Here's a close up photo of the roots that will develop at the base of the moss.


----------



## Six (May 29, 2006)

^ now that's cool!


----------



## John N. (Dec 11, 2005)

Nice pictures. In your experience is the growth as slow as some say it is? In other words, how fast does it seem to grow under your above conditions?

-John N.


----------



## cpn (Apr 21, 2005)

Hi John, in my thank, about 1-2 new frond grow out from each of the original frond every 2 – 3 weeks. The growth rate will be exponential as each of the new frond will become mature and produce more new fronds. In a new tank, the growth will initially be slower as the moss adapts to the new condition. This initial stage will typically takes anywhere from 2 weeks to a month.  

-cp


----------



## Tankman (Feb 19, 2006)

Do SAEs target this plant?


----------



## cpn (Apr 21, 2005)

Hi Tankman, my tank has 3 SAe and all sorts of shrimps including Yamato shrimps. The fissidens is growing fine.

-cp


----------



## deeplove (Apr 21, 2006)

That's one pretty looking plant that fissiden. Makes me want to get some now that you posted up these pics. How hard is it to obtain some?


----------



## pineapple (May 4, 2004)

Tying onto rock also works, right?


----------



## deeplove (Apr 21, 2006)

cpn said:


> The moss can be initially tied down to driftwood, it will eventually 'stick' to the driftwood by means of tiny roots. The frond (leaf) will reach a length of 4 - 5 cm (1.5" - 2"). Once established, about 1-2 new frond will grow out from each of the original frond every 2 - 3 weeks. Eventually, it will form a nice bush (like the last photo).

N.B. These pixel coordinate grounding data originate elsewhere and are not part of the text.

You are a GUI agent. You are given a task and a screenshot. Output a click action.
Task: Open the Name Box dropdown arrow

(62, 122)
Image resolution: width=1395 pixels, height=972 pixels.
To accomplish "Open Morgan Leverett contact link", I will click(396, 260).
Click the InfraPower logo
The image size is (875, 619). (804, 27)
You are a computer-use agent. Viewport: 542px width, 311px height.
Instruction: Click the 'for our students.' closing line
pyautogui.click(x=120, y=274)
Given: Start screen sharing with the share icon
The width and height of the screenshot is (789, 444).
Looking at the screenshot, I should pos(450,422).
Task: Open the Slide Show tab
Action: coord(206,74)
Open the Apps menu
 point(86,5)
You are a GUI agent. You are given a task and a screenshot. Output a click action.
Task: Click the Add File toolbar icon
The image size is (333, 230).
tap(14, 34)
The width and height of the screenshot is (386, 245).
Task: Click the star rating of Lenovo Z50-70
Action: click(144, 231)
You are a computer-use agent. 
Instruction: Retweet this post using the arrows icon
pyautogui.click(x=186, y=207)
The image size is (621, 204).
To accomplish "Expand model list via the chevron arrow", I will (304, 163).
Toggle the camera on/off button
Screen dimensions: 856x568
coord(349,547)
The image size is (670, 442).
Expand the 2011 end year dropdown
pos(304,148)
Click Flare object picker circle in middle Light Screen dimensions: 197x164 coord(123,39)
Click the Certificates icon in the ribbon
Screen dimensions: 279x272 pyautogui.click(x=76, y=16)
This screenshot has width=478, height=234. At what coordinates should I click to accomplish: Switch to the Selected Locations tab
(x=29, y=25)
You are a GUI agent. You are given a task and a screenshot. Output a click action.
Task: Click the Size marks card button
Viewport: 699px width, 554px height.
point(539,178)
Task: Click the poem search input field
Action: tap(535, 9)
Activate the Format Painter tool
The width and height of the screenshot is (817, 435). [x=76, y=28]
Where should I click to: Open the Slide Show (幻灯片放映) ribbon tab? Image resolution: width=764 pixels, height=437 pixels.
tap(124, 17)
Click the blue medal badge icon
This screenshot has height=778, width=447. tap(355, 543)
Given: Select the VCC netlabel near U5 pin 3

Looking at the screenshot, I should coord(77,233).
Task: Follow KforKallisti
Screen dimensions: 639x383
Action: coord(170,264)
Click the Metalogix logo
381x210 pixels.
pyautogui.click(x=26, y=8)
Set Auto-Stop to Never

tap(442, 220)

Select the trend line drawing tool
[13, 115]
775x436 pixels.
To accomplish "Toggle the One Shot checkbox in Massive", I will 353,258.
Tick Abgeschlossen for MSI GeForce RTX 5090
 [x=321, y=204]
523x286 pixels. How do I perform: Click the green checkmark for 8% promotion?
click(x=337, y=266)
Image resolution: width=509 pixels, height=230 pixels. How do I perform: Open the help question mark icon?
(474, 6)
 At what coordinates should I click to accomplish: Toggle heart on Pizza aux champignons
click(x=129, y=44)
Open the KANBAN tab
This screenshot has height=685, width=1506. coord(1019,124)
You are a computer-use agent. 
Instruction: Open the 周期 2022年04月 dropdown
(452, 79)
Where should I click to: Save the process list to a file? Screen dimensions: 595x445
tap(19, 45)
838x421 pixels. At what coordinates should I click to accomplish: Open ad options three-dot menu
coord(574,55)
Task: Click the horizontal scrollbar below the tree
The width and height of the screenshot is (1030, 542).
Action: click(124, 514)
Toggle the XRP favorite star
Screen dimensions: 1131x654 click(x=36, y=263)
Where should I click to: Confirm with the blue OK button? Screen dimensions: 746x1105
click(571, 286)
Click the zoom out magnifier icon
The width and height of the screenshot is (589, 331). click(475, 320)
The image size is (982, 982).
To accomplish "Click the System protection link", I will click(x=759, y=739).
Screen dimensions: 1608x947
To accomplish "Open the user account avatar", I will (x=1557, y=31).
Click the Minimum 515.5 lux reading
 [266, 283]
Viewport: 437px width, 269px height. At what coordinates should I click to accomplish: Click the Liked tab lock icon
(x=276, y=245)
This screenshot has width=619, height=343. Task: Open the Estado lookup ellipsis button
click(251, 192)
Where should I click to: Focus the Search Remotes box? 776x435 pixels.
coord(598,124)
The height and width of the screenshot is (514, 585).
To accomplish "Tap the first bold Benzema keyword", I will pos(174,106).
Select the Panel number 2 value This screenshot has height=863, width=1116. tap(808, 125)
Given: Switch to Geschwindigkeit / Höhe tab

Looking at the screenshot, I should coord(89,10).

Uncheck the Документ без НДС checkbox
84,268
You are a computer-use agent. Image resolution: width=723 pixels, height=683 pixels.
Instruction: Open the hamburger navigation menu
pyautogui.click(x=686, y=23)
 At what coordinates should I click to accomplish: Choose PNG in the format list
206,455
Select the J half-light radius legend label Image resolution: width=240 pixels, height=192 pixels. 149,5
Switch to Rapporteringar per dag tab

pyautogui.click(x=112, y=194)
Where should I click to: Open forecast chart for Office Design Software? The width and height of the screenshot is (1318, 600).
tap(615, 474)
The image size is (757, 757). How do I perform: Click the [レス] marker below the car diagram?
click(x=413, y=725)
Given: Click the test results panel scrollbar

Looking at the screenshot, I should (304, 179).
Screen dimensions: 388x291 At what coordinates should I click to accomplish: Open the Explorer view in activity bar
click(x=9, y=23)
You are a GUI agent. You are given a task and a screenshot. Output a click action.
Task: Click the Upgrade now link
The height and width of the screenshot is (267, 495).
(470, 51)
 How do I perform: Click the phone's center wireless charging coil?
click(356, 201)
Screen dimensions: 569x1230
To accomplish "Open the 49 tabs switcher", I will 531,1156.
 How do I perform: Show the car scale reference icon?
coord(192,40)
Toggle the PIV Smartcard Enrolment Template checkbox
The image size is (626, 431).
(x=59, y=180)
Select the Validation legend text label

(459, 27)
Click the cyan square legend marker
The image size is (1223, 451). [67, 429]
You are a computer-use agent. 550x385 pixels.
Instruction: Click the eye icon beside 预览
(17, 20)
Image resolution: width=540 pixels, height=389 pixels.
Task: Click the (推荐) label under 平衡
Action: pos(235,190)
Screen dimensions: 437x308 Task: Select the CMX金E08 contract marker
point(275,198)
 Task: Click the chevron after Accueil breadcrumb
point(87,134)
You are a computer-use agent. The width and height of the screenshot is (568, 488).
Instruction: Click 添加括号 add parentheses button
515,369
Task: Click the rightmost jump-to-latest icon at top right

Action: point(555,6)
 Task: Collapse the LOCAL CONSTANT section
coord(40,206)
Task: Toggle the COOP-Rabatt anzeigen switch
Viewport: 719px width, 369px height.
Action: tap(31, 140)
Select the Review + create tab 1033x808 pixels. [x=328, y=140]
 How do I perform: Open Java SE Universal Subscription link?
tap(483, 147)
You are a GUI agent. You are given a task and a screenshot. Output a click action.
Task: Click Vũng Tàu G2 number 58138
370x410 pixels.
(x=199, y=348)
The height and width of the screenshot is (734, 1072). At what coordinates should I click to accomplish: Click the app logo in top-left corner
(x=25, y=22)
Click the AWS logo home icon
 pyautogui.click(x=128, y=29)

I would think you could. It's a moss.


----------



## cpn (Apr 21, 2005)

Yes it will attach to rock or anything you tied it to. Some fissidens fronds left in my tank will even start to attach to individual gravel on its own. Try to lay the fronds thinly over the surface you are tying to, it will grow better this way.

-cp


----------



## jeff63851 (Feb 23, 2005)

Nice pictures! I never seen a far shot of Fissidens before. It's always close-ups.


----------



## standoyo (Aug 25, 2005)

*Fissidens*

Looks like your growing it well. Keep it up!
Quite easy to care for and needs really clean cool water.
I think in wide shots we won't get to see the 'claws' and details of this fine plant.

Regards

stan


----------



## tundrafour (Jun 8, 2006)

deeplove said:


> That's one pretty looking plant that fissiden. Makes me want to get some now that you posted up these pics. How hard is it to obtain some?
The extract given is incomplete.